⁴ Department of Ecology, Evolution and Environmental Biology, Columbia University, NY 10027, U.S.A.

¹ 1620636@chester.ac.uk (corresponding author), ² hnelson@chester.ac.uk, ³ divya.pawar@utah.edu, ⁴ sarika.khanwilkar@gmail.com

Abstract:Reliable population estimate of apex predators, such as the Leopard Panthera pardus fusca, is important as they indicate ecosystem health, enable evaluation of the effectiveness of conservation efforts and provide a benchmark for future management decisions.  The present study is the first to estimate abundance of Leopard along with possible prey profile in Kuno Wildlife Sanctuary (KWLS), in central Madhya Pradesh (M.P.), India.  For systematic sampling, two study habitats, 15km² each, were identified, one close to the park entrance and the other away from the park entrance.  Sampling was carried out between March and April 2017, for a period of 18 days in each of the two study habitats, ‘good’ and ‘poor’, initially based on situation in reference to park-entry.  Each habitat was divided into five blocks each, and each block subdivided into three, 1km² observation units.  In all, 16 trail cameras were placed in pairs, one set at a time in five of the blocks, over a six–day period.  The total sampling effort was 180 trap-nights.  The trigger speed was set to 3 frames per 10 seconds, and repeated only after 20 minutes interval on infra-red detection of object.  The data was analysed using closed population capture–recapture analyses in Program MARK, to estimate Leopard abundance.  Seventy-eight Leopard detections representing eight unique individuals were found in the 30km² study site.  Seven Leopards were detected in the good habitat and one in the poor habitat. The estimate for Leopard abundance for the good habitat was 11 Leopards (SE 4.6, 95% CI = 8 – 31 individuals).  Due to limited captures/recaptures in the poor habitat, abundance could not be estimated for this habitat class.

Keywords: Camera trap, capture-recapture, Kuno Wildlife Sanctuary, Leopard abundance, prey diversity.

Introduction

The Kuno watershed and the Kuno Wildlife Sanctuary (KWLS) form an important stepping-stone ecosystem between the Ranthambore National Park in Rajasthan, the Madhav and the Panna national parks, in Madhya Pradesh, India (Johnsingh et al. 2007).  Historically, Kuno was known to support populations of both the Bengal Tiger Panthera tigris and Asiatic Lions Panthera leo persica (Kinnear, 1920).  However, lions have been extirpated from Kuno in the last century due to excessive hunting (Kinnear 1920), and in recent years, poaching is one of the prime threats to the survival of Leopards and tigers in India (Wildlife Protection Society of India, 2017).  A solitary male tiger was recorded in the sanctuary after it moved into Kuno from Ranthambore Tiger Reserve in December 2010 (Sharma et al. 2013).  Based on verbal communication with the forest department, Leopards Panthera pardus fusca are thought to be the primary apex predator at this site. 
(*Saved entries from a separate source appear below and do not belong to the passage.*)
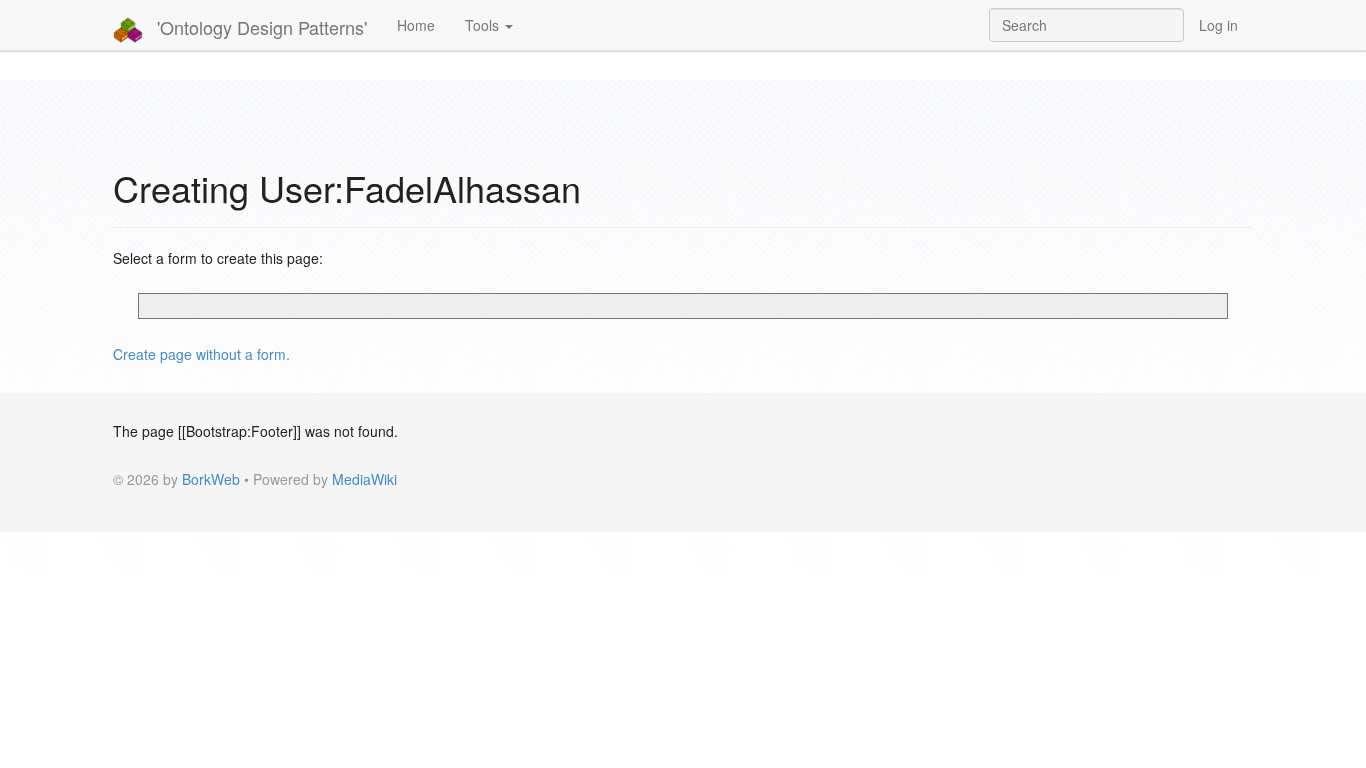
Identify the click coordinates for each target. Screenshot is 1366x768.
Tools (484, 25)
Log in (1218, 25)
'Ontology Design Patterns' (259, 27)
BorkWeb (211, 479)
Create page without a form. (201, 354)
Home (416, 25)
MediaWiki (364, 479)
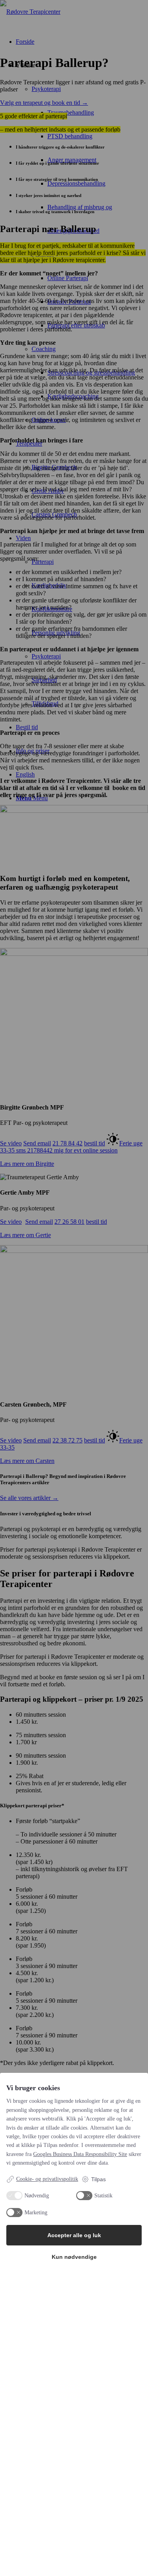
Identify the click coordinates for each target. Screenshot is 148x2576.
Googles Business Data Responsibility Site (80, 2154)
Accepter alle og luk (74, 2235)
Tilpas (98, 2179)
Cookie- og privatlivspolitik (47, 2179)
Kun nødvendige (74, 2257)
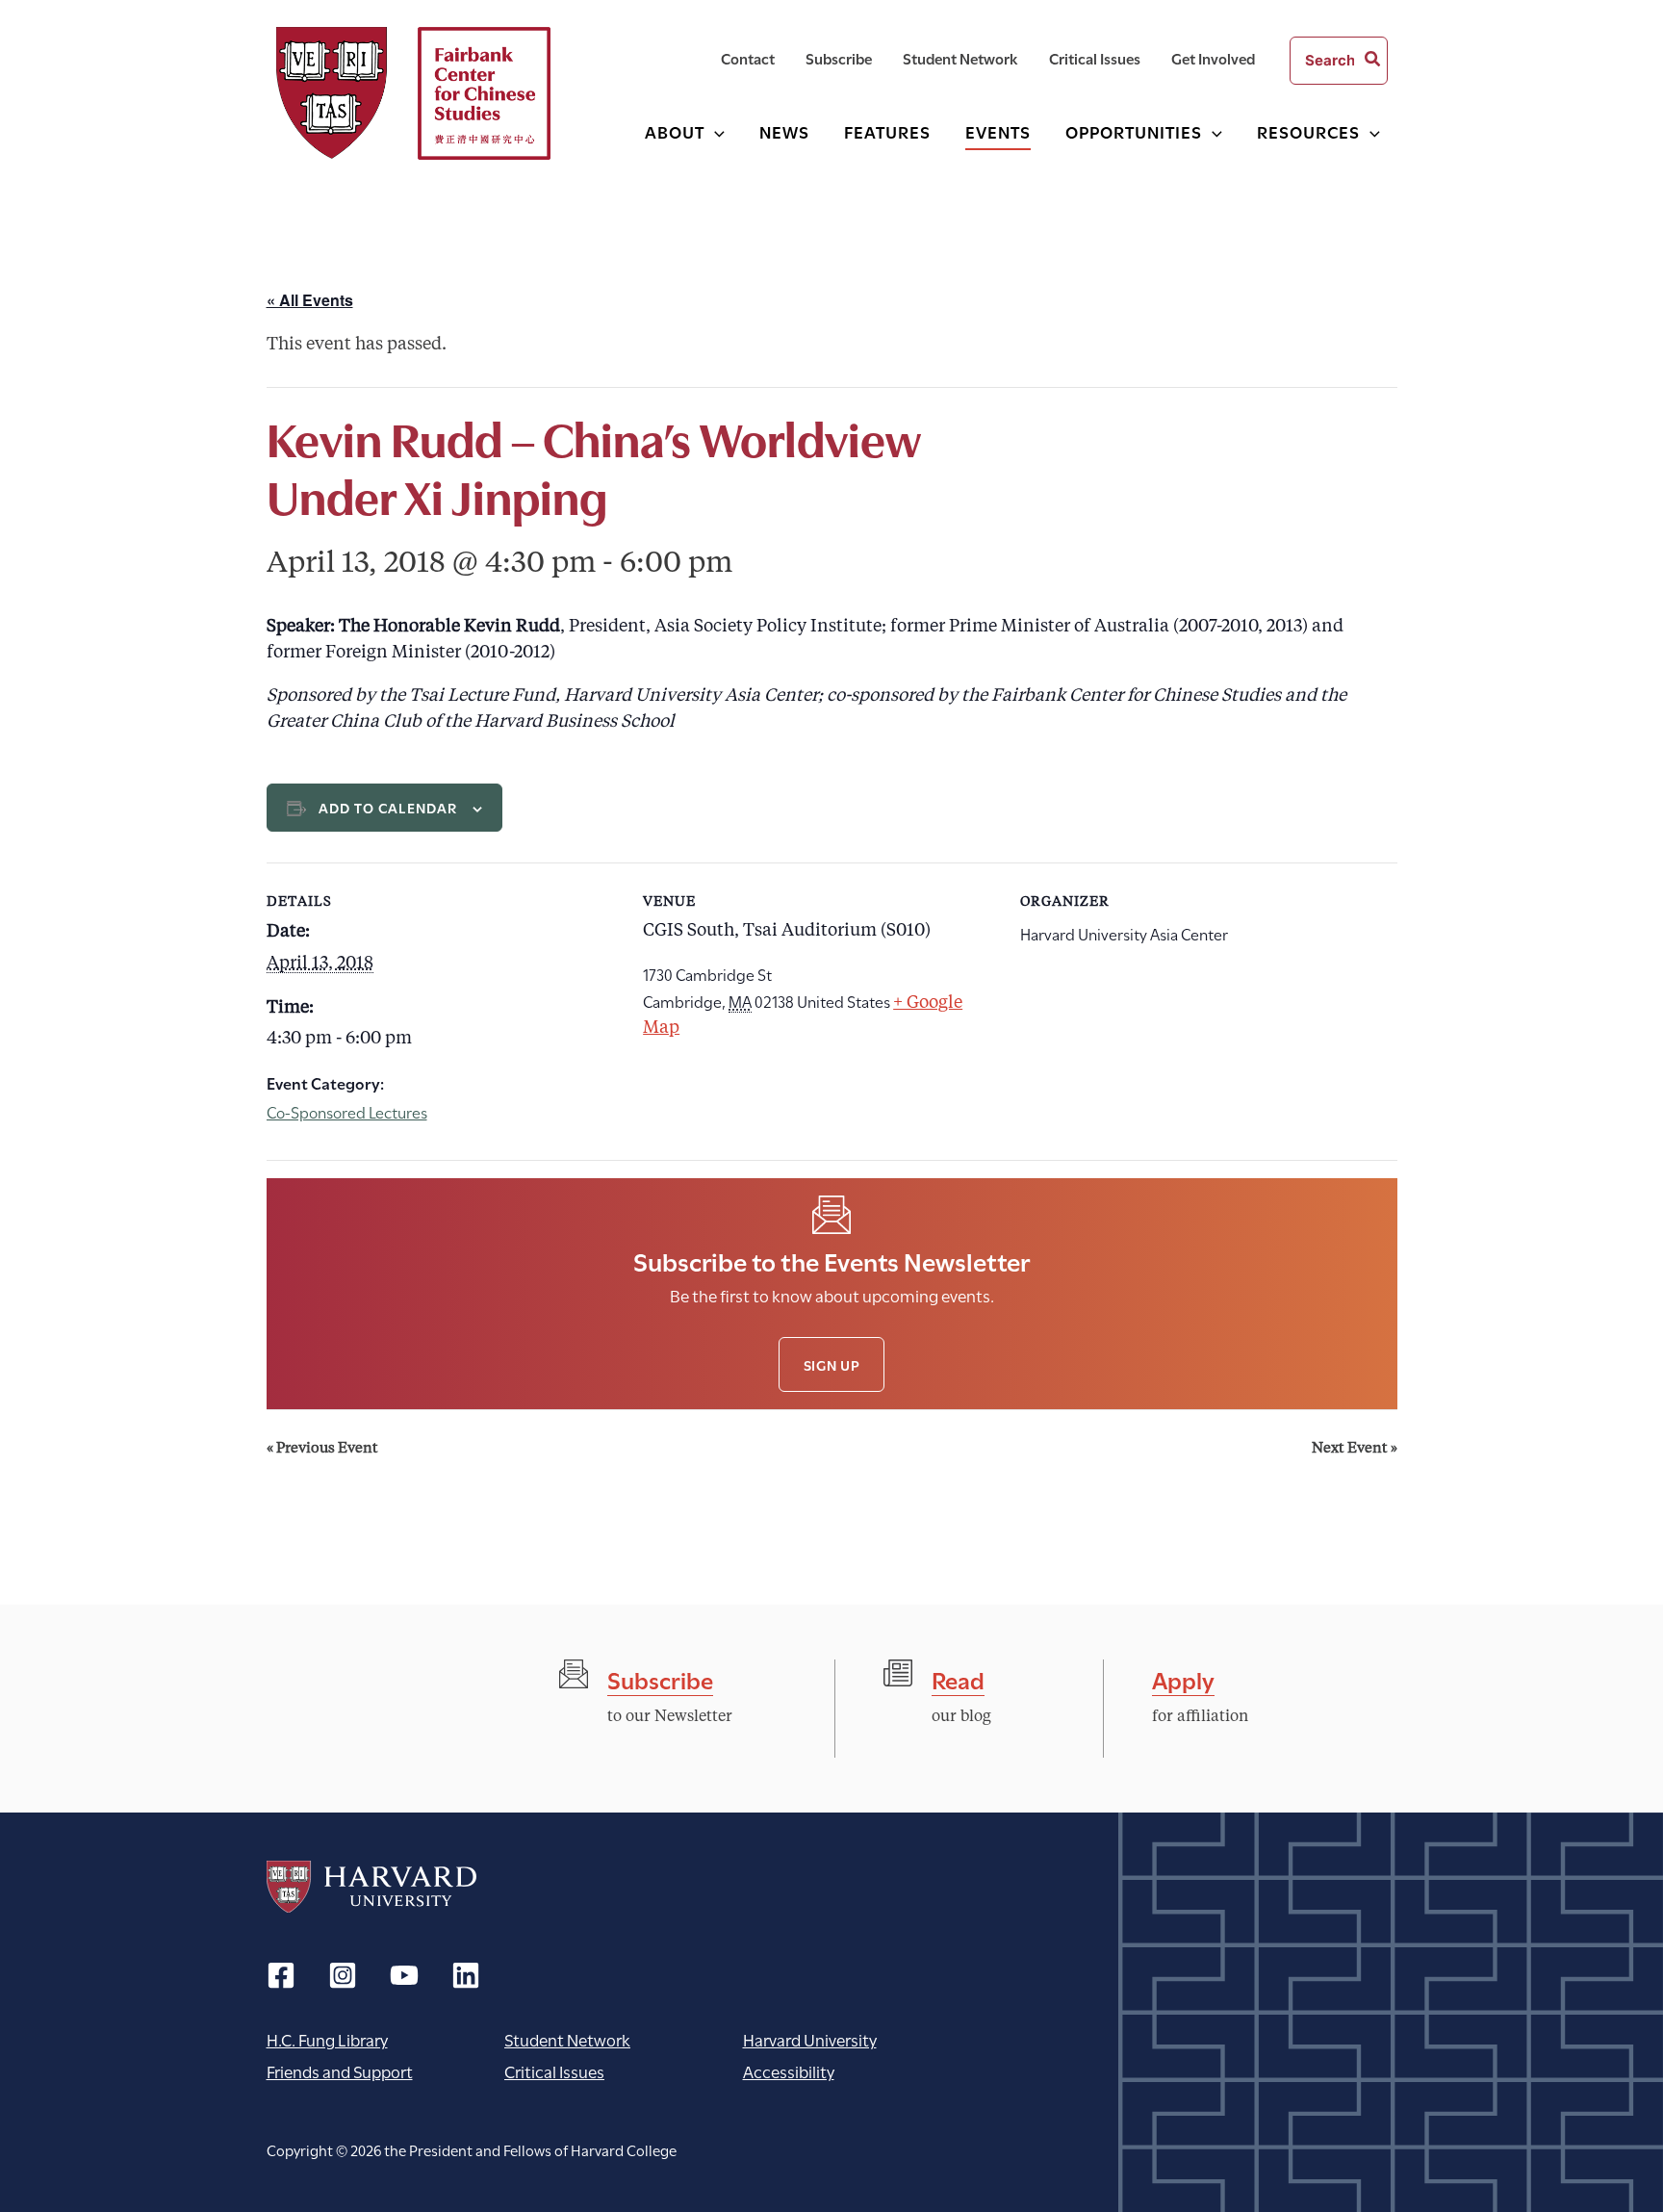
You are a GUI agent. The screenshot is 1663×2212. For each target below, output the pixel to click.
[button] (714, 131)
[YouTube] (404, 1975)
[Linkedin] (465, 1975)
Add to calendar (388, 807)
KWLS is one of the sites selected for Asiatic Lion reintroduction (Johnsingh et al. 2007).  In 2009, the sanctuary was considered for reintroduction of Cheetah (Ranjitsinh & Jhala 2010).  There is always a possibility that the tiger population may grow as more animals immigrate into the sanctuary from the neighbouring Ranthambore Tiger Reserve (Sharma et al. 2013).  Therefore, an estimate of the Leopard abundance could provide useful baseline against which the distribution of all three large cats can be compared in the future.  No published studies could be traced by the authors on Leopard abundance in KWLS.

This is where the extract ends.